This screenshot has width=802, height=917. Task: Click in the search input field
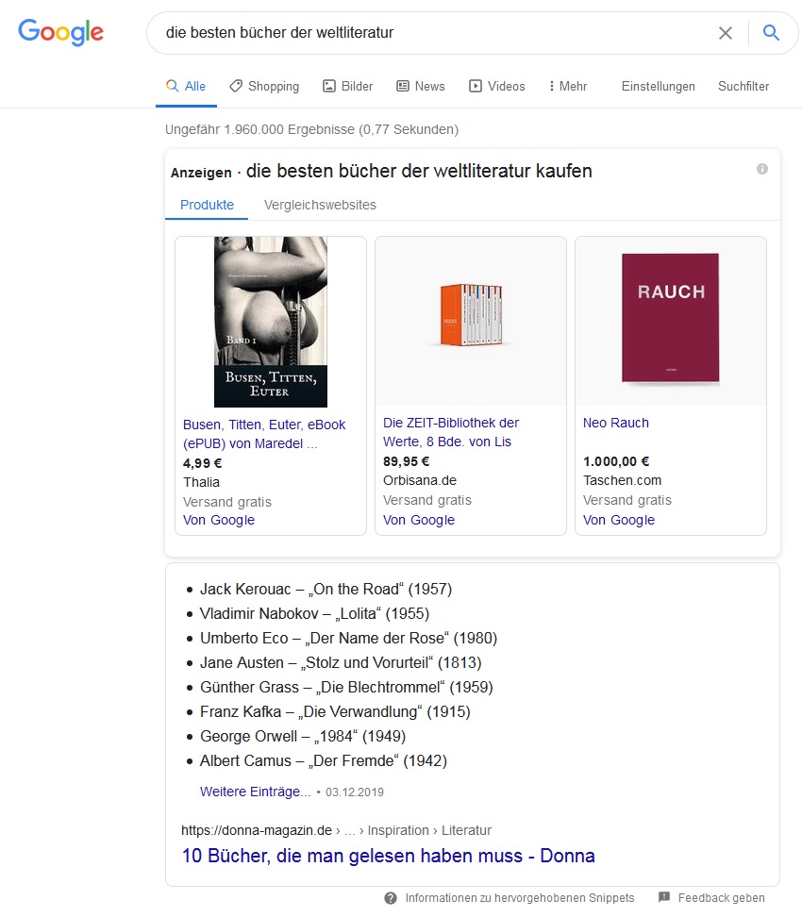point(434,33)
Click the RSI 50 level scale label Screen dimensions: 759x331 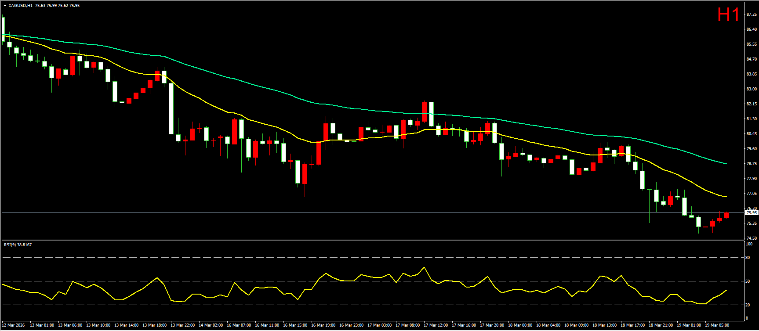coord(748,281)
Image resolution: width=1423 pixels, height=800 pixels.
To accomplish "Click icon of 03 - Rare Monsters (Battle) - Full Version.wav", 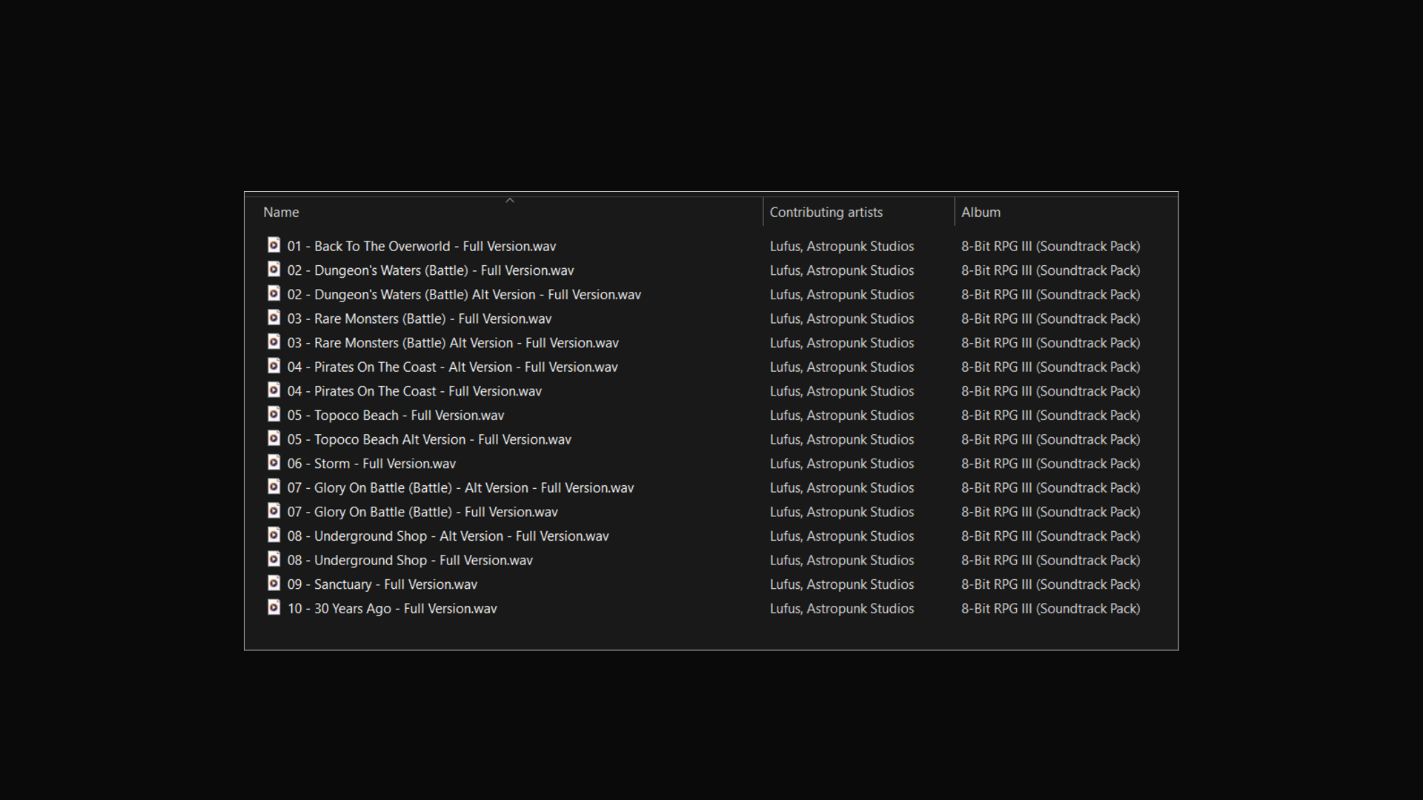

----

## TASK INSTRUCTIONS
Show every line of the entries above that contains the word "height".

## EXERCISE ANSWER
This screenshot has width=802, height=917. Task: Click in the search input field
Image resolution: width=1423 pixels, height=800 pixels.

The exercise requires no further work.